Well, more shots are being fired as we speak. (Disclaimer: I love love love Jennifer Weiner. If she asked me to babysit for her child, I probably would, even though I cannot stand children. And I haven't read Prep or The Wonder Spot.)
Curtis Sittenfeld, the author of Prep, has written a review of Melissa Bank's sophomore effort, The Wonder Spot. An incredibly cattty, awful-for-women everywhere, review. Bank's first novel, The Girl's Guide to Hunting and Fishing, is sort of the first book to begin the ChickLit deluge in America. (Bridget Jones' and Girl's Guide being the first two books to really launch the genre.) It's been a long time since she'd published it, and I think the world was ready for the next book. So out it comes--and Jennifer Weiner wrote a very nice, very well-rounded review of it for Entertainment Weekly--and it is what it is. Which, I think, is ChickLit. But that's okay! ChickLit is good!
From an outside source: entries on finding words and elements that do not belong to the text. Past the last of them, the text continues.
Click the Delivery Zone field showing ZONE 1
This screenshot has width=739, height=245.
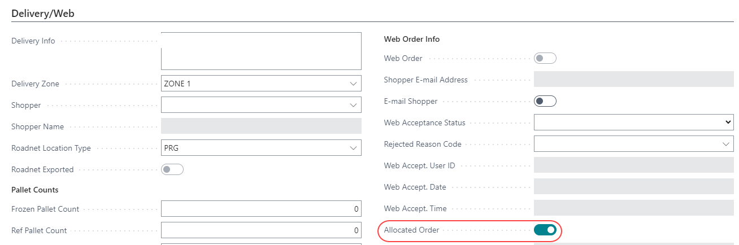pos(254,84)
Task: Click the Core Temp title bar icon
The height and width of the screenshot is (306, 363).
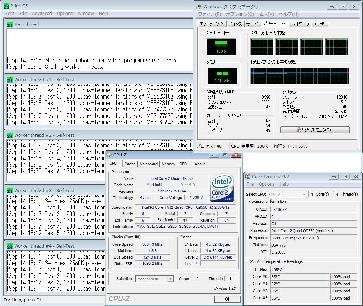Action: [x=248, y=176]
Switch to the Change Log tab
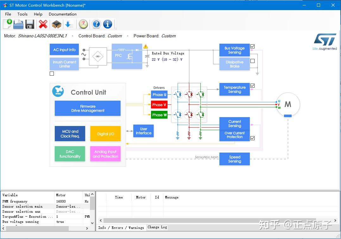This screenshot has width=341, height=239. tap(157, 227)
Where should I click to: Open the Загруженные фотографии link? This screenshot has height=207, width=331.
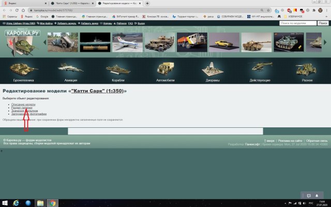(x=29, y=114)
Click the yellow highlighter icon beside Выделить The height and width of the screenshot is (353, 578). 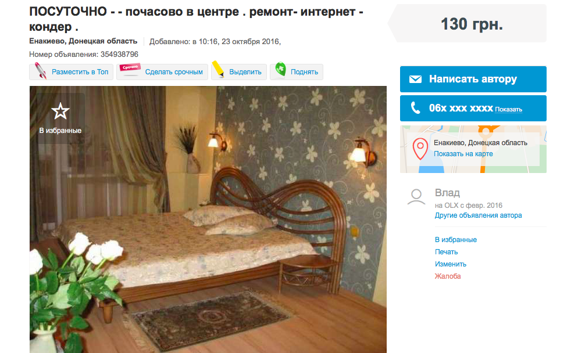(218, 69)
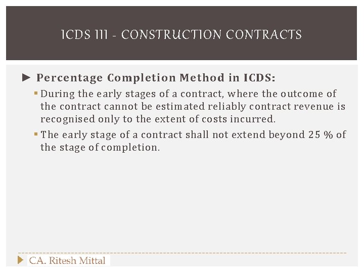Click the word 'CONTRACTS' in the title banner
The height and width of the screenshot is (273, 364).
pos(264,34)
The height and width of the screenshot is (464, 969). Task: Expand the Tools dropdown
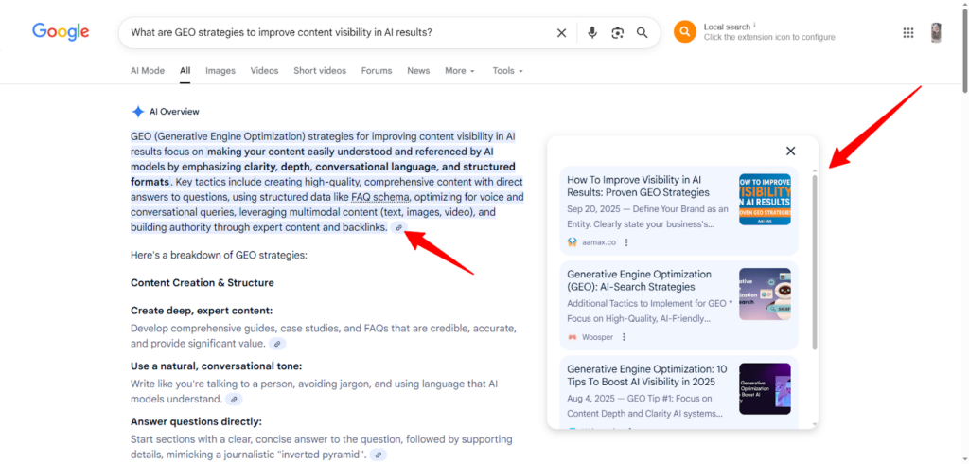[x=507, y=71]
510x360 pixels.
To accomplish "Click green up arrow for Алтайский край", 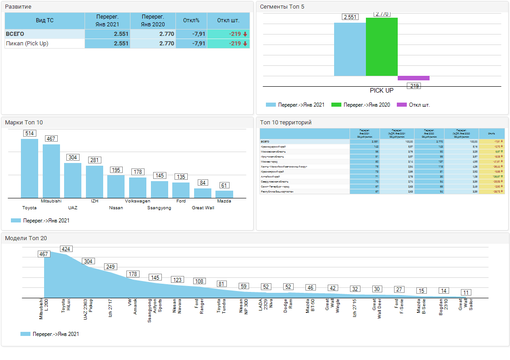I will [501, 177].
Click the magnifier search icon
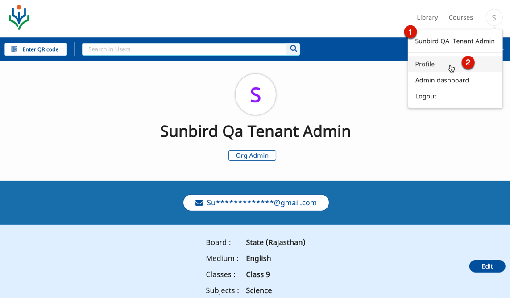The height and width of the screenshot is (298, 510). [293, 49]
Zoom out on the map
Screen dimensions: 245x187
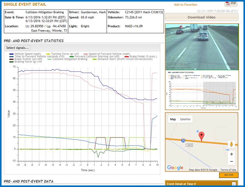tap(231, 161)
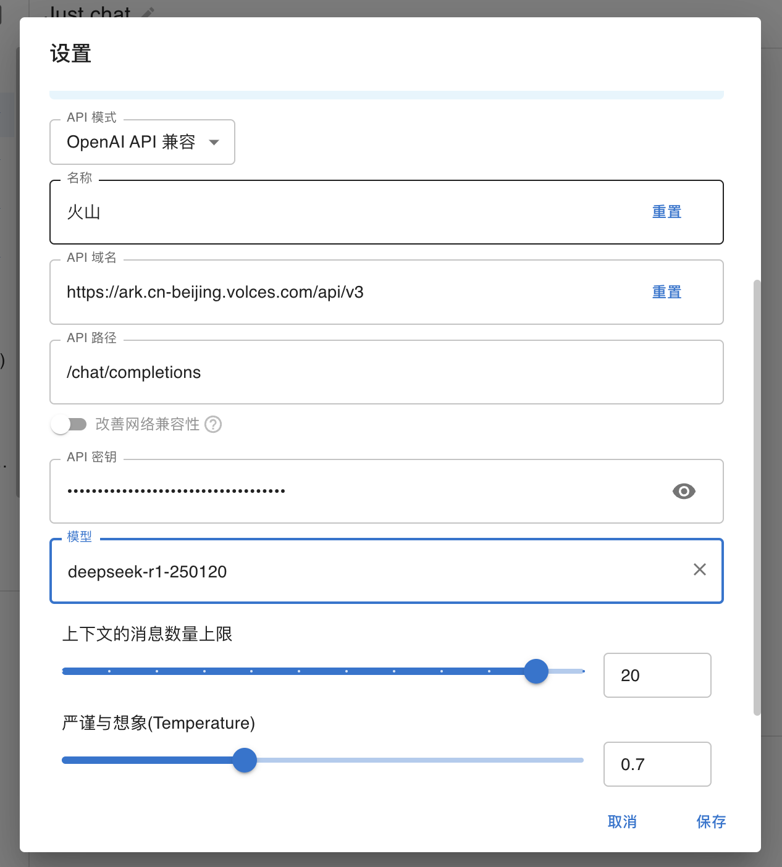Reset the API 域名 field value
The image size is (782, 867).
(x=666, y=293)
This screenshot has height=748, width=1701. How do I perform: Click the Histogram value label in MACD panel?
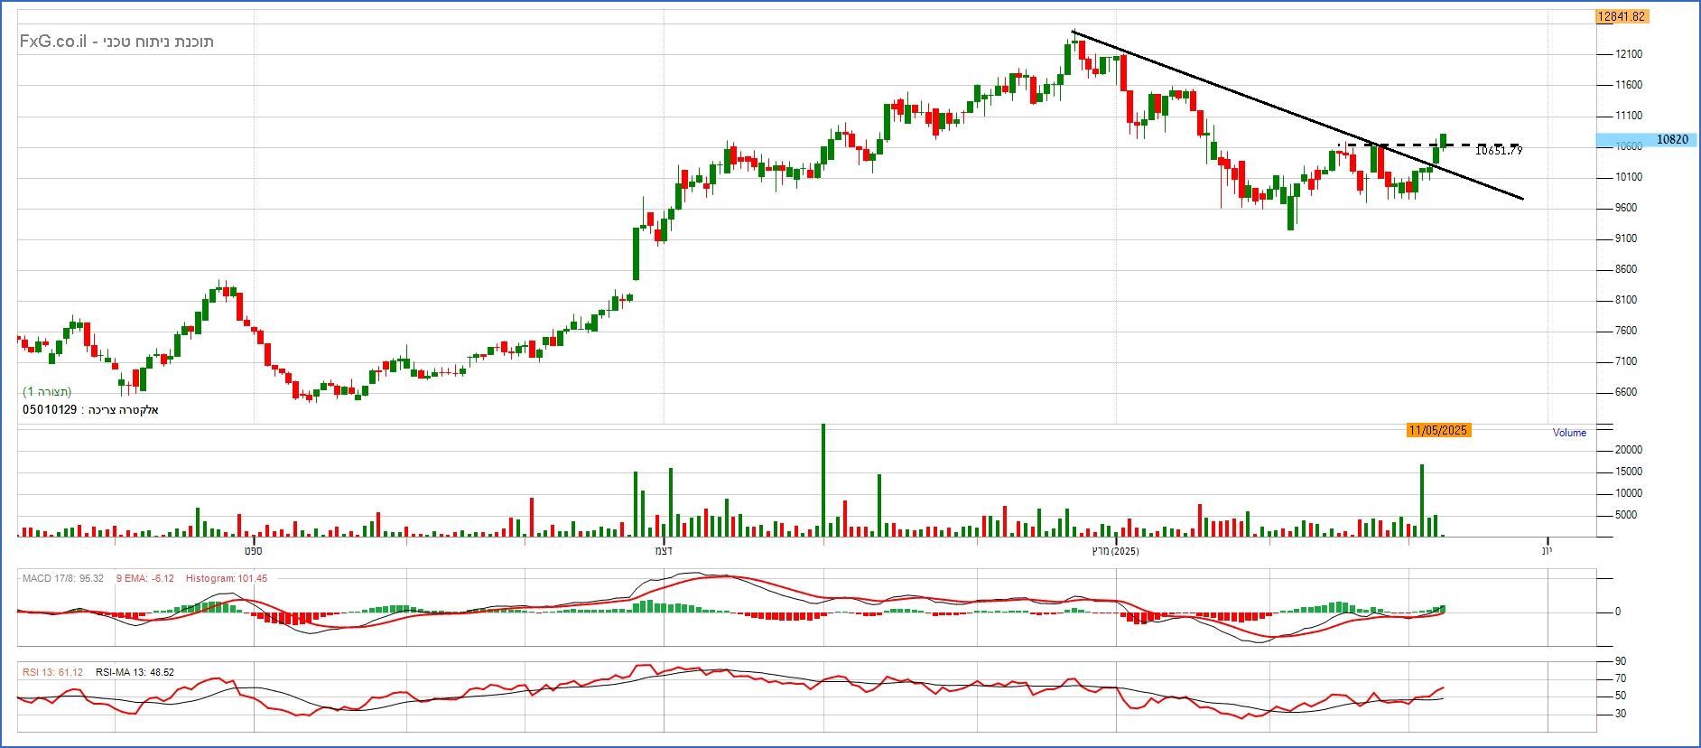(x=226, y=578)
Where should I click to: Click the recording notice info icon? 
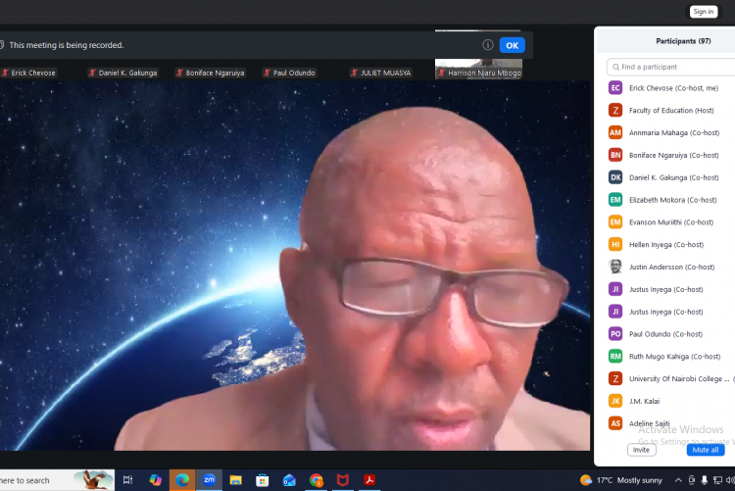(487, 45)
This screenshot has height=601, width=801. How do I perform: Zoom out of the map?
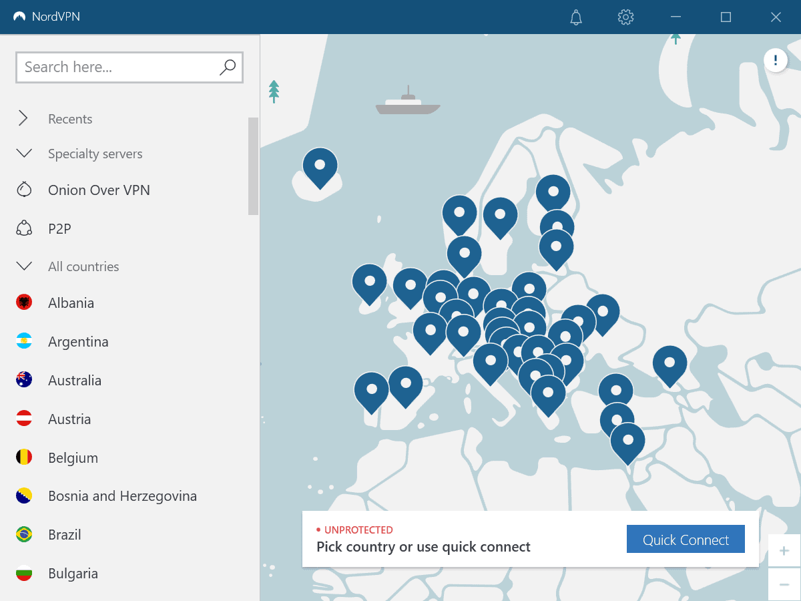click(x=784, y=584)
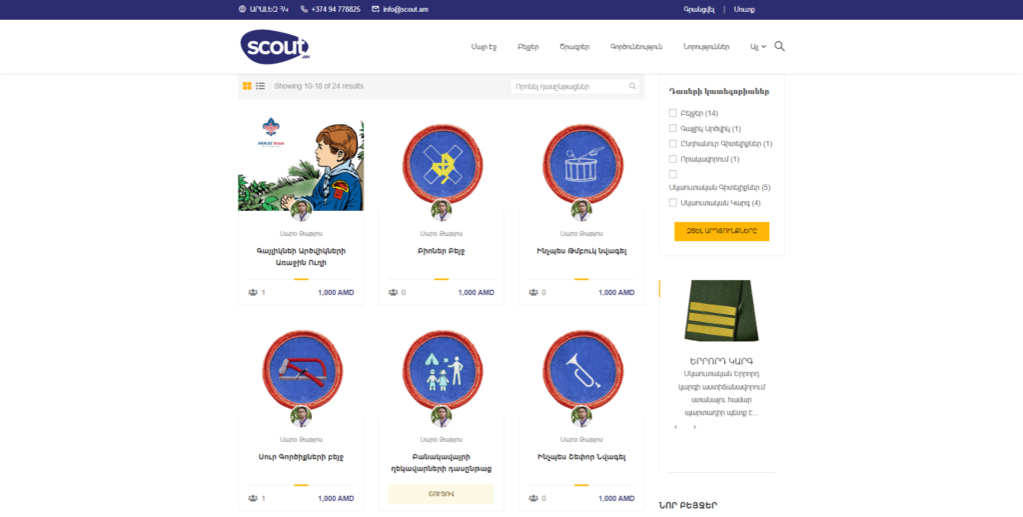This screenshot has width=1023, height=517.
Task: Expand the Այլ dropdown menu
Action: (758, 46)
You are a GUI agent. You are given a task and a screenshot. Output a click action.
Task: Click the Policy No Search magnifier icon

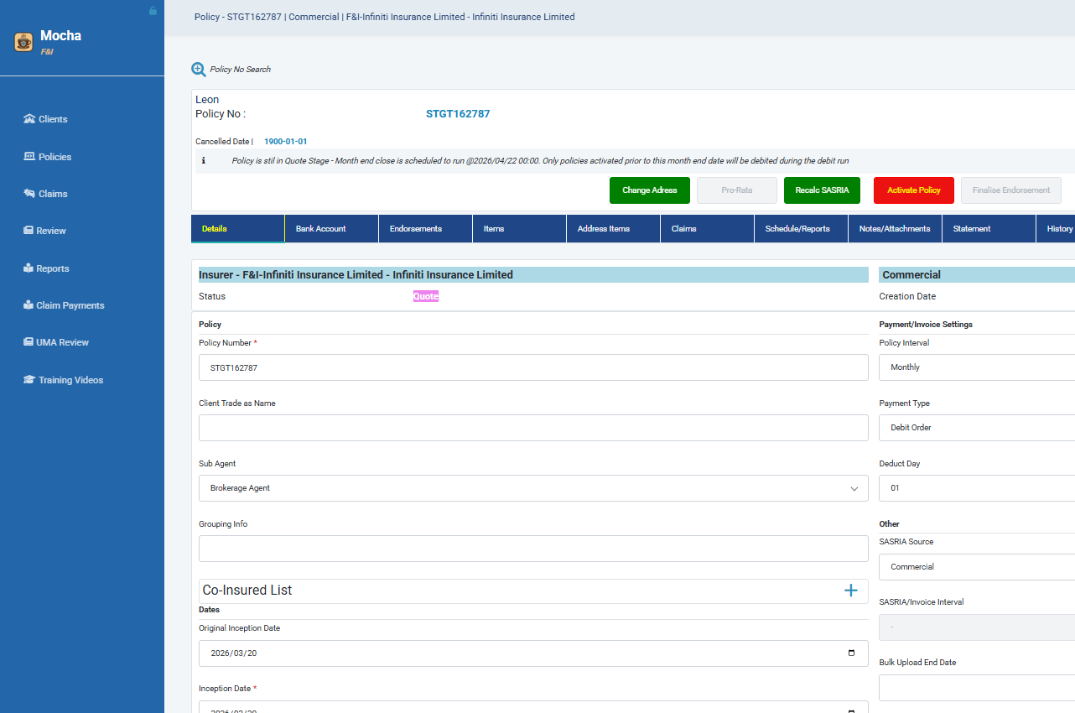coord(199,69)
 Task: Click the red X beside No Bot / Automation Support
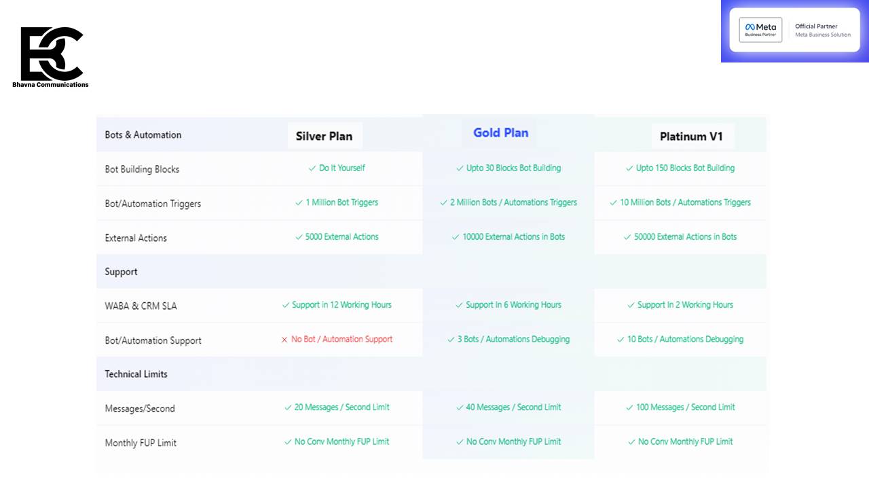tap(284, 340)
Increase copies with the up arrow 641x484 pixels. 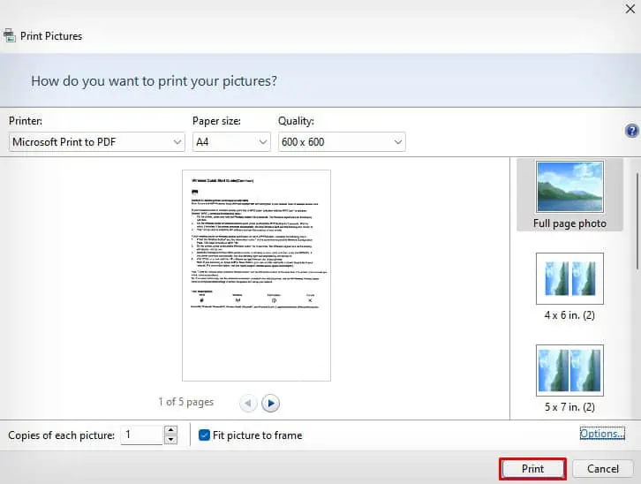(170, 430)
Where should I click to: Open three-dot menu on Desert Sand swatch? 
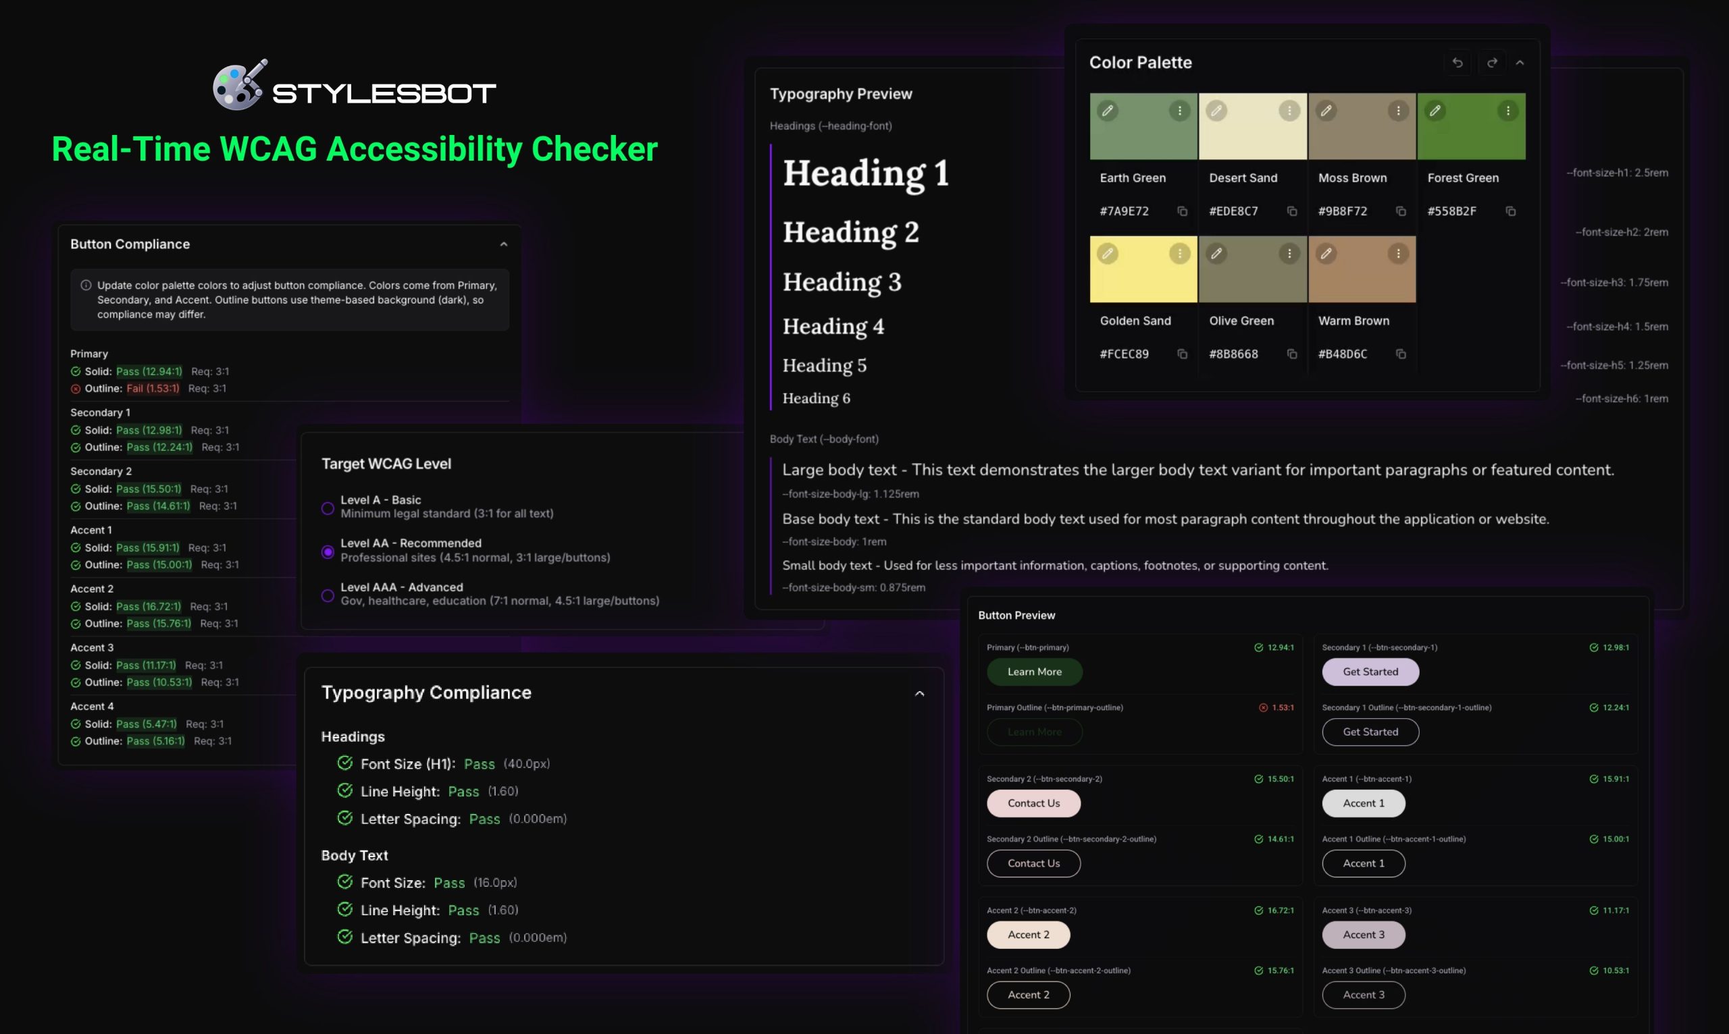click(x=1289, y=111)
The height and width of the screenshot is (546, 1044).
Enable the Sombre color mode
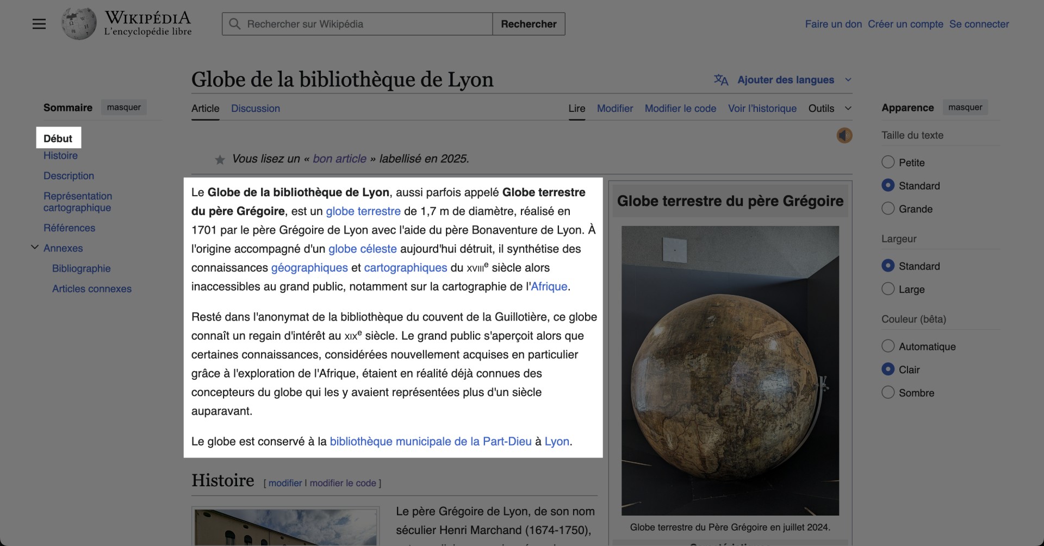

Unless you're Curtis Sittenfeld, that is. Please read Weiner's response to Sittenfeld's review. It expresses the horror that I feel about the situation. I can't understand why someone would want to position themselves with the big boys (all those pretentious men who write *ahem* "literary fiction"), a group of men who, I'm sorry, probably feel pretty superior to the "little women" who write ChickLit. Curtis Sittenfeld, less you be confused by the name, is a woman. I'm not saying she has to love every book written by a woman, but I am saying that it is really unfair of her to diss a book just because it might be (nebulously) categorized as ChickLit.
This is just one more example of women being catty to women, in order to prove to men that she is worthy of running with the big dogs. It's fucked up. I really was thinking about reading Prep. I still might. But I'm pretty sure I cannot come away from it with a good opinion. It's Sittenfeld's fault, really. (And honestly, I didn't even like Banks' first book that much. I just bristle at the implication that if your book is "classified" by some suit in an office as chicklit, you're not a serious author.)
I know that a book review is an impression by one person about a book, and that no author is required to have a favorable opinion of another. This just reeks of something else to me.
Despite my best intentions, I followed the link to Ms. In Her Shoes' site. My only impression, having not read anything by her, Bank, or Sittenfield? The lady doth protest too much. I felt like the only way her review of the review made sense was if it was intentionally ridiculously meta. I mean, responding to cattiness with cattiness had to have been an intentional, ironic twist, right?
Also, a cursory peek at amazon.com for the cover art of these books reveals the neither Prep nor Bank's book have hot pink on the cover, which bodes well for them. I believe it was Shakespeare, or perhaps Chaucer, who said: "Those who have sandwiched their words between hot pink covers have doomed them to eternal irrelevance."
Posted by: Tim | June 08, 2005 at 10:04 AM
Actually, if I'm not mistaken, Prep has a hot pink belt on the cover. But I don't think that's what makes a book irrelevant.
Posted by: Manogirl | June 08, 2005 at 11:20 AM
I stand corrected. The belt is indeed hot pink. Based on this scientific study, I would say Melissa Bank is your clear winner.